Figure 1 illustrates an example. The stations are represented by vertices and the roads correspond to the edges. The number on an edge is the time taken to reach one end station from another. The number written inside a vertex S is the current number of bikes
stored at S. Given that the maximum capacity of each station is 10. To solve the problem at S3, we have 2 different shortest paths:

1. PBMC -> S1 -> S3. In this case, 4 bikes must be sent from PBMC, because we can collect 1 bike from S1 and then take 5 bikes to S3,
so that both stations will be in perfect conditions.

2. PBMC -> S2 -> S3. This path requires the same time as path 1, but only 3 bikes sent from PBMC and hence is the one that will be chosen.

Input Specification:

Each input file contains one test case. For each case, the first line contains 4 numbers: Cmax (<= 100), always an even number, is the maximum capacity of each station; N (<= 500), the total number of stations; Sp,
the index of the problem station (the stations are numbered from 1 to N, and PBMC is represented by the vertex 0); and M, the number of roads.

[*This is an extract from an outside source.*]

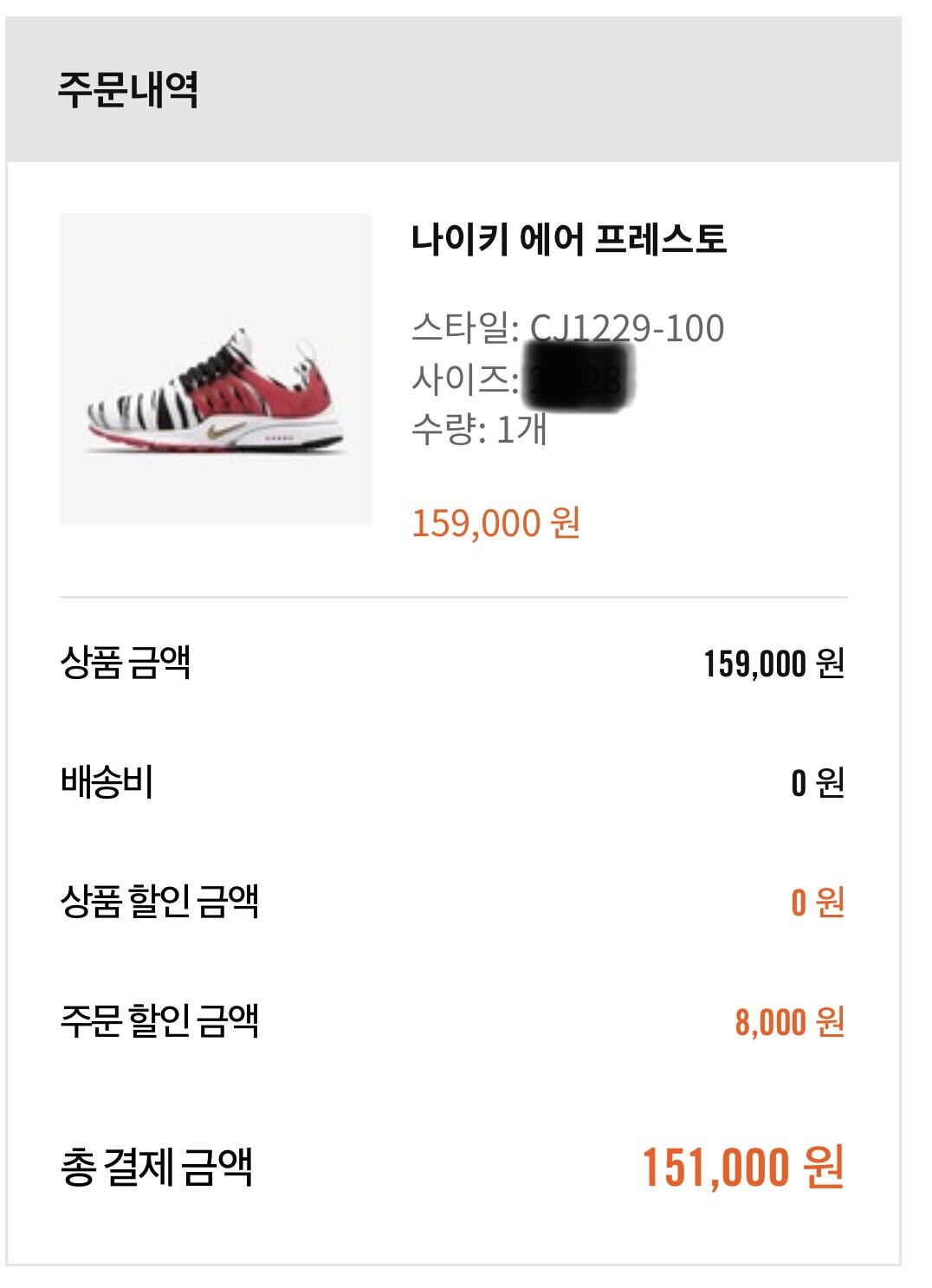The height and width of the screenshot is (1288, 932).
Task: Click the orange 159,000 원 product price
Action: pos(495,523)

The second line contains N non-negative numbers Ci(i=1,...N) where each Ci is
the current number of bikes at Si respectively. Then M lines follow, each contains 3 numbers: Si, Sj, and Tij which describe
the time Tij taken to move betwen stations Si and Sj. All the numbers in a line are separated by a space.

Output Specification:

For each test case, print your results in one line. First output the number of bikes that PBMC must send. Then after one space, output the path in the format: 0->S1->...->Sp. Finally after another
space, output the number of bikes that we must take back to PBMC after the condition of Spis adjusted to perfect.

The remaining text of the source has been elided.